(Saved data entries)
* * *

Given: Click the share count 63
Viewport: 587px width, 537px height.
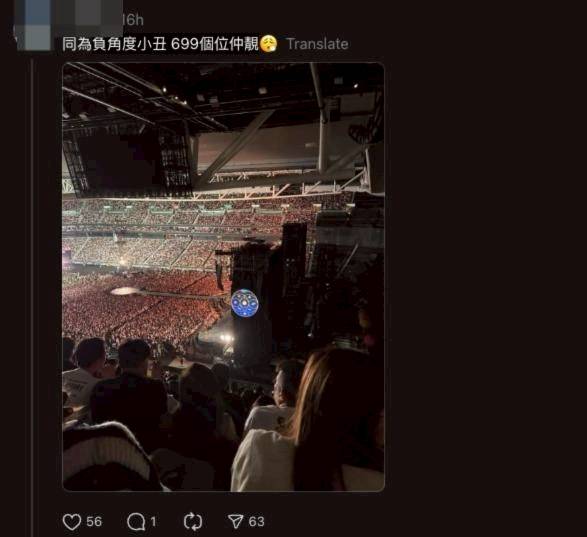Looking at the screenshot, I should [x=256, y=522].
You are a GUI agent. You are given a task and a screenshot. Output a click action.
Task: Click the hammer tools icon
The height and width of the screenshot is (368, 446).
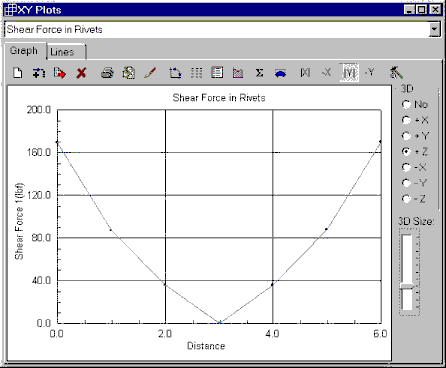coord(396,72)
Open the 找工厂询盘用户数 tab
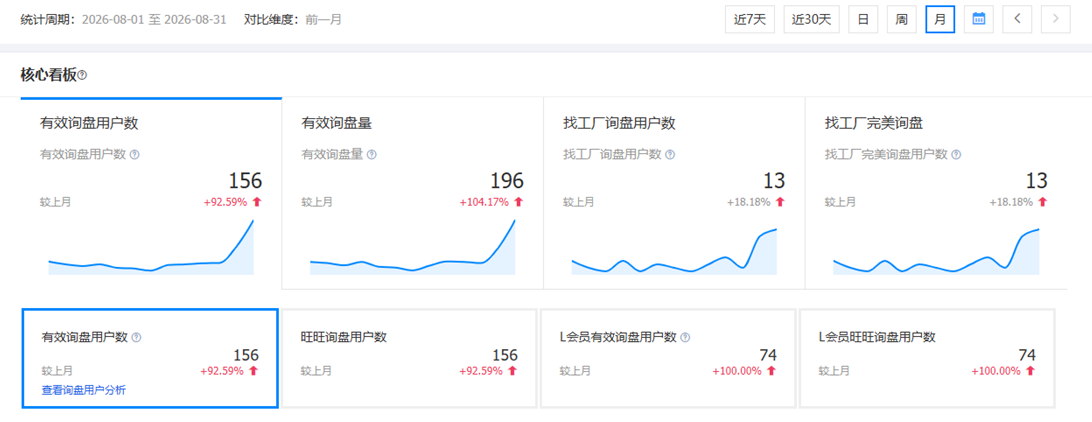Viewport: 1092px width, 422px height. click(674, 193)
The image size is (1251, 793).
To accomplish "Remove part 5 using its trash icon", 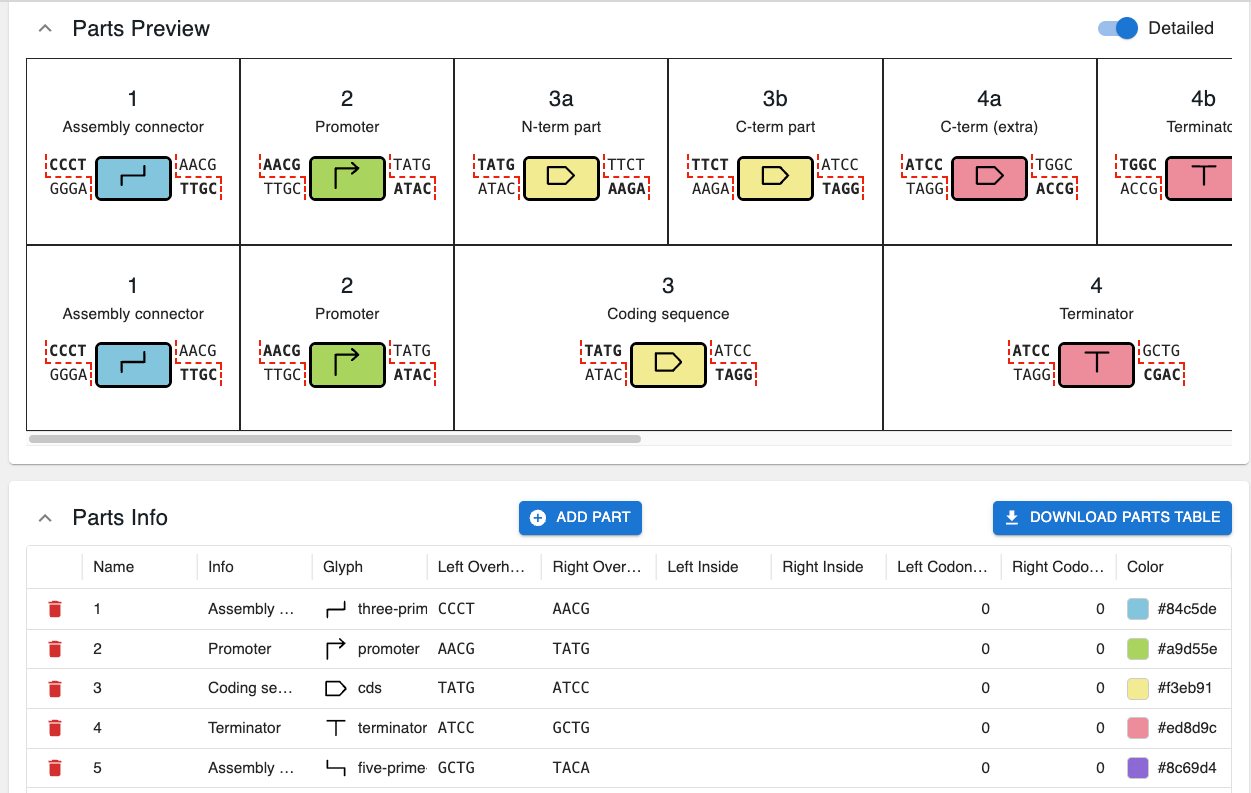I will click(x=55, y=768).
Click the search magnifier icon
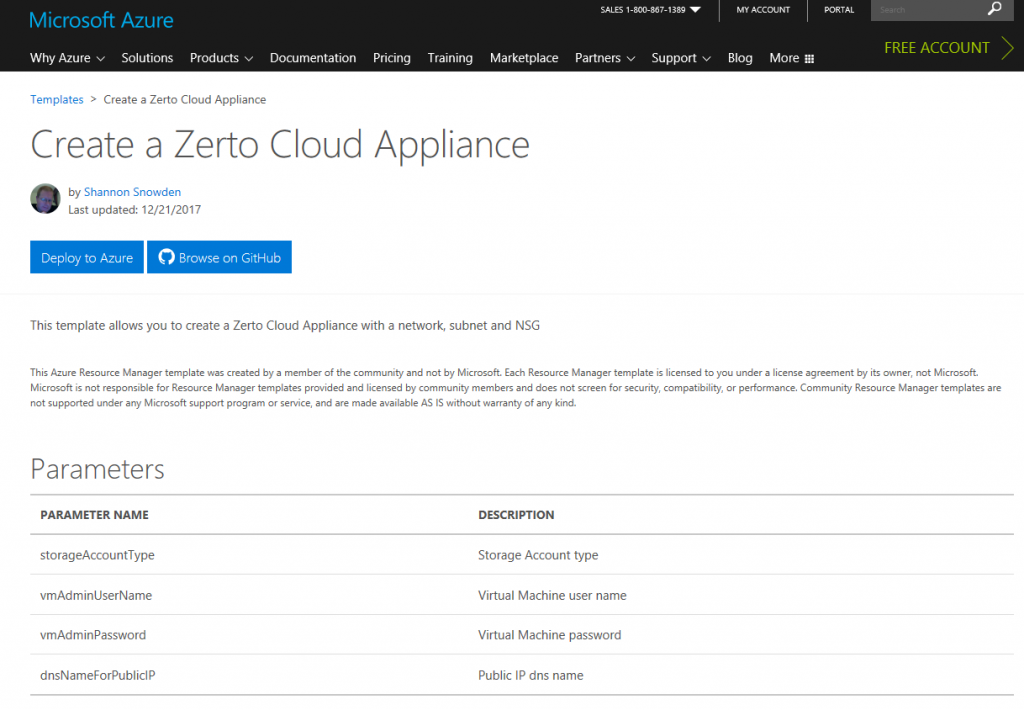Screen dimensions: 1024x710 pyautogui.click(x=994, y=10)

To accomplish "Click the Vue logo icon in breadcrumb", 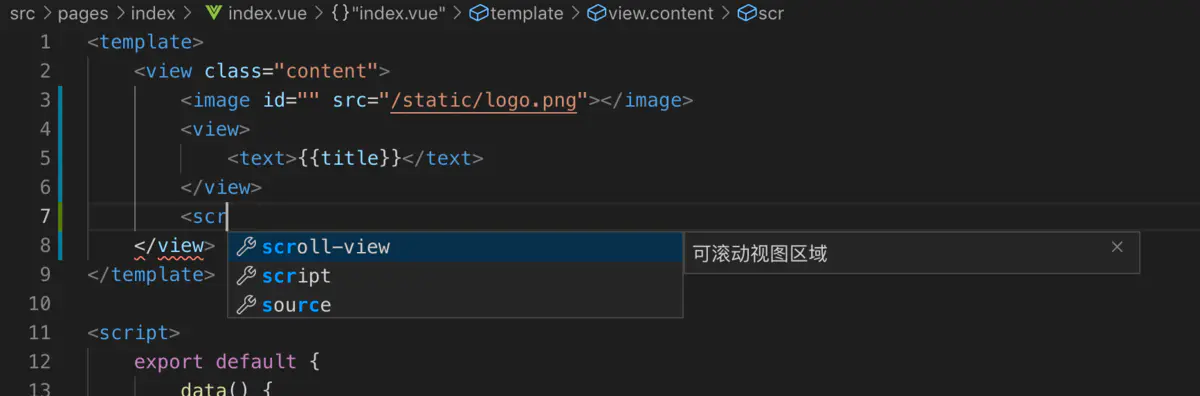I will (213, 13).
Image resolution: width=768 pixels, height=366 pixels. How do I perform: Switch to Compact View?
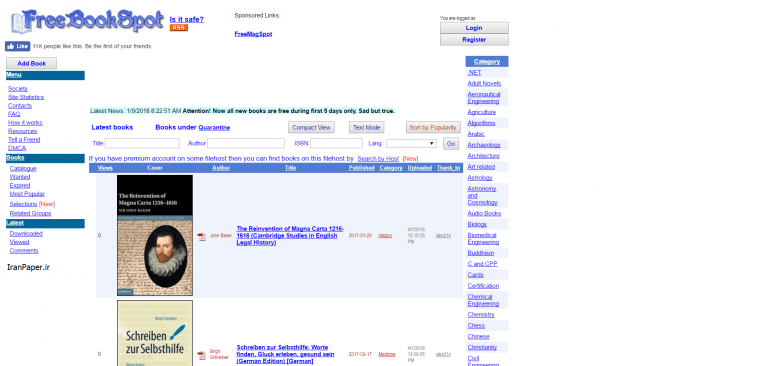[x=312, y=127]
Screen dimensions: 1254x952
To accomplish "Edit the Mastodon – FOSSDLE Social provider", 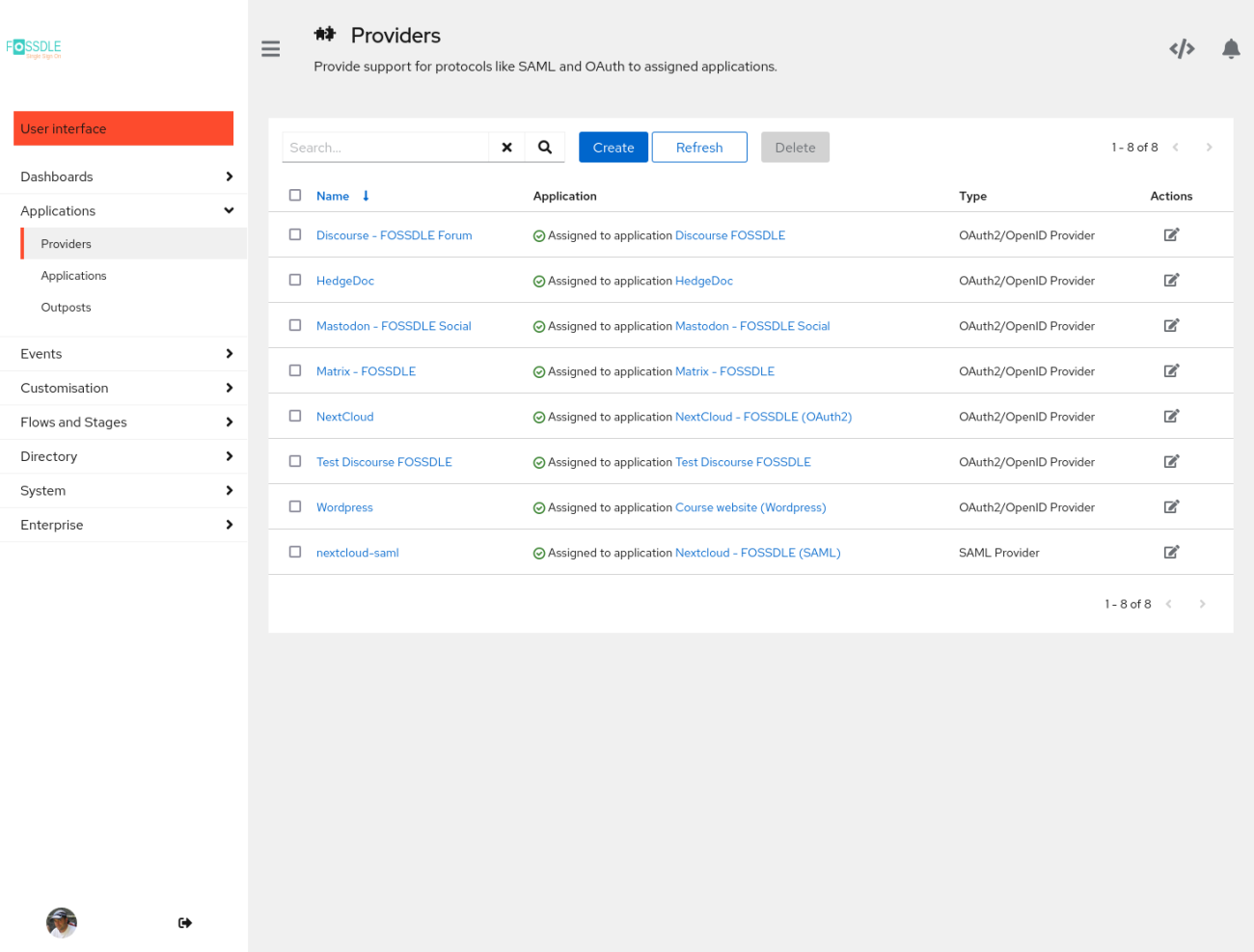I will click(x=1171, y=325).
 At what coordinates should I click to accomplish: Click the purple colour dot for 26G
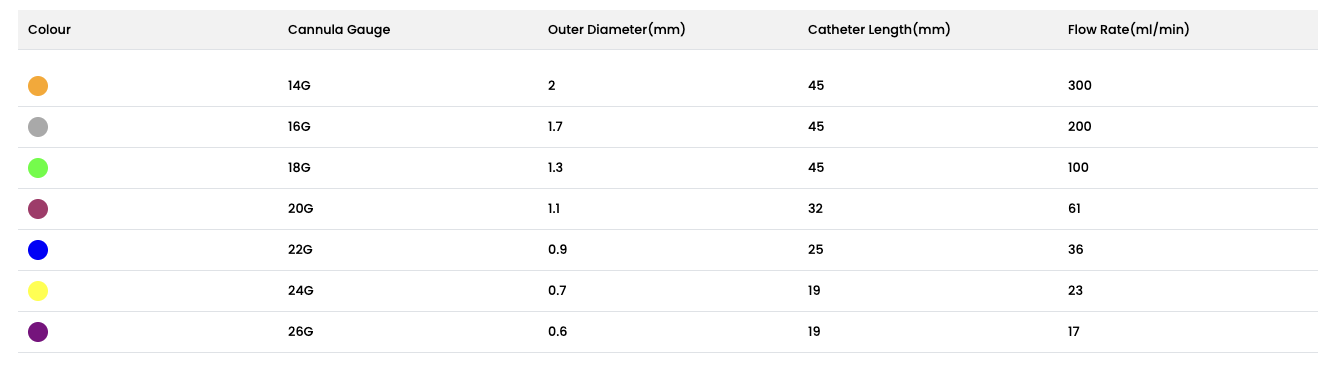(x=38, y=332)
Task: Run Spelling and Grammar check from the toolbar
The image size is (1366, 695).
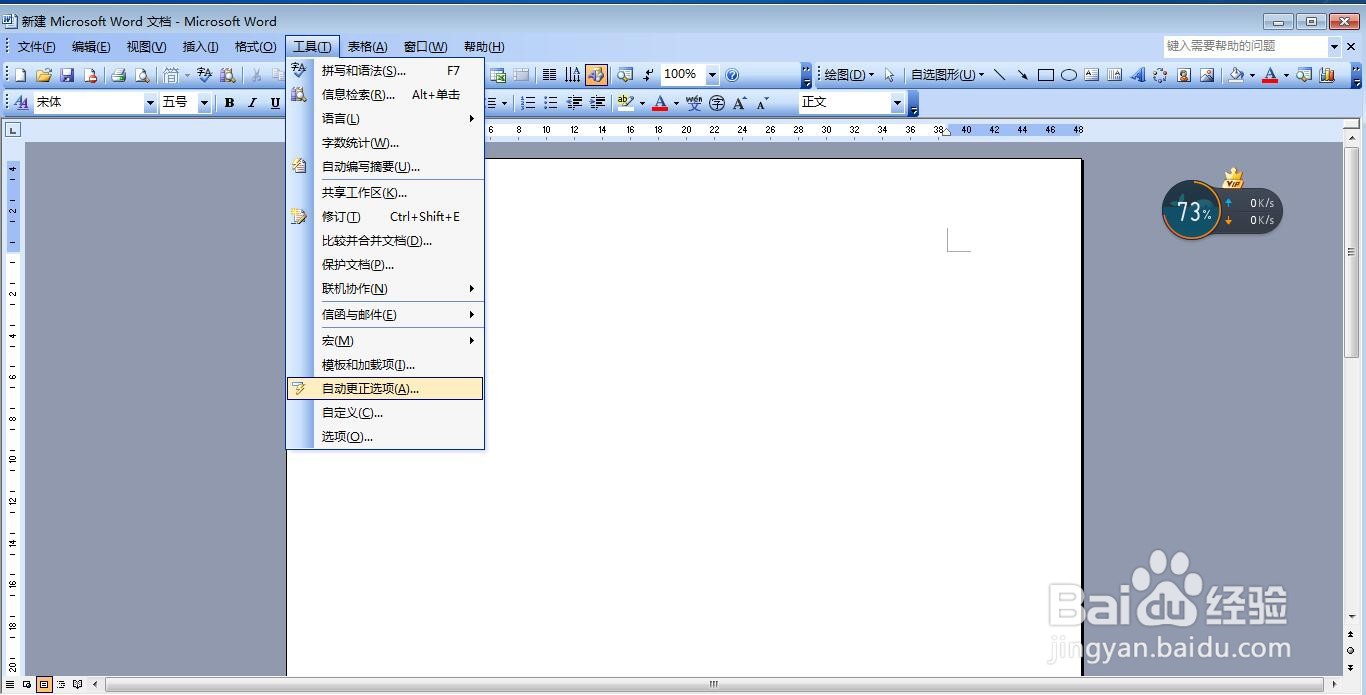Action: tap(205, 74)
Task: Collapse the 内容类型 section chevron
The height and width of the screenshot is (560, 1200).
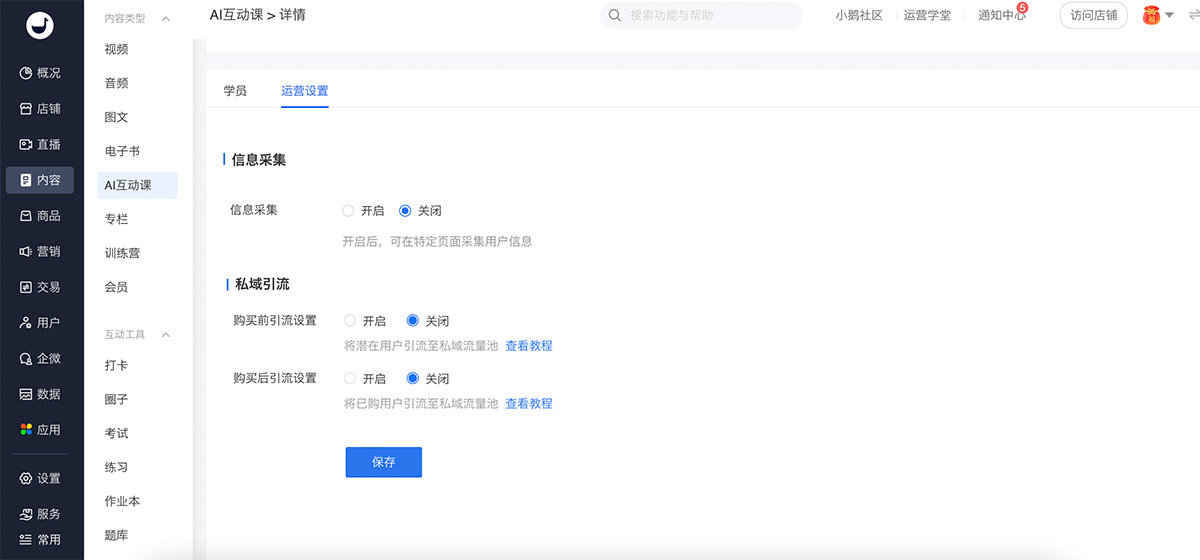Action: pyautogui.click(x=166, y=19)
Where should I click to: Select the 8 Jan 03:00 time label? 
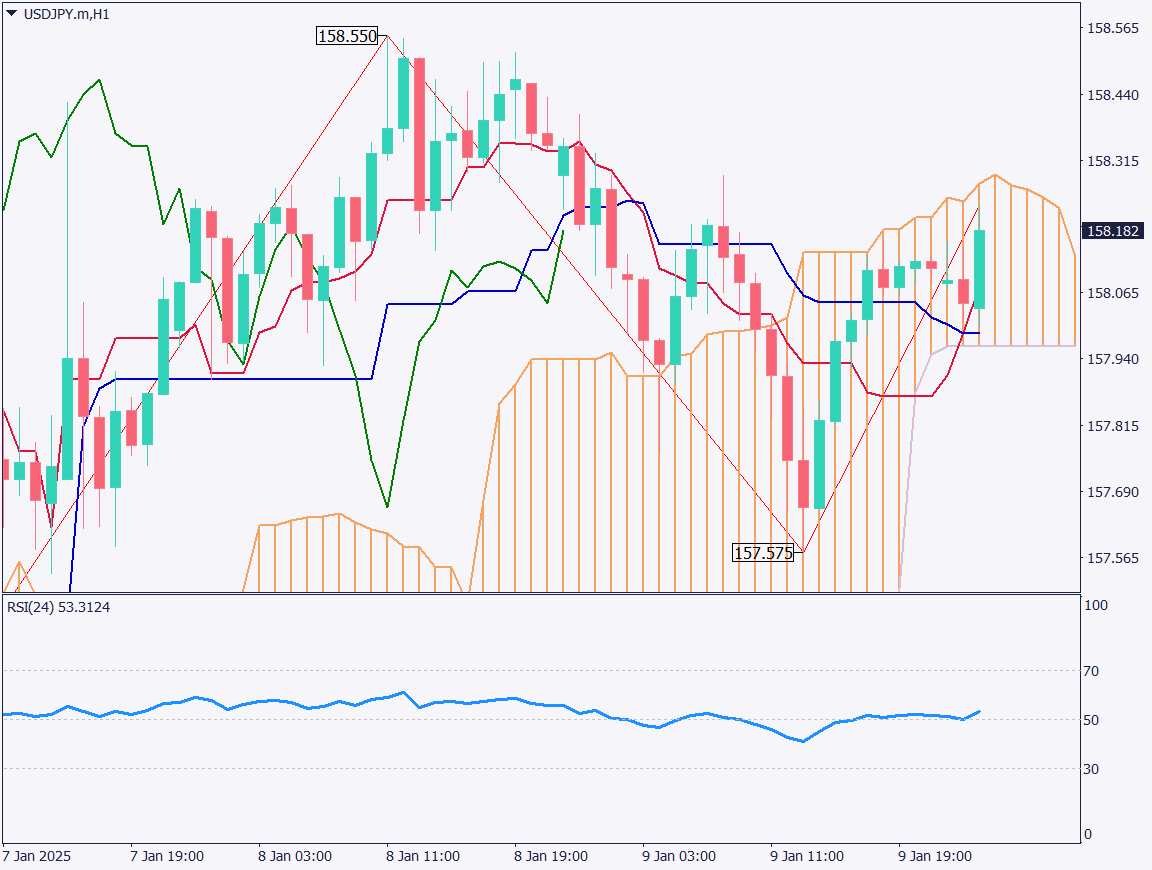pyautogui.click(x=295, y=857)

* * *

In the records above, find the line that contains "The height and width of the screenshot is (560, 1200)." and retype it and all lines after it exactly, leaving out any pictures.

▶ [RESULT FOR THIS TASK]:
The height and width of the screenshot is (560, 1200).
Action: pyautogui.click(x=166, y=19)
Where should I click to: Select the 8 Jan 03:00 time label? 
pyautogui.click(x=295, y=857)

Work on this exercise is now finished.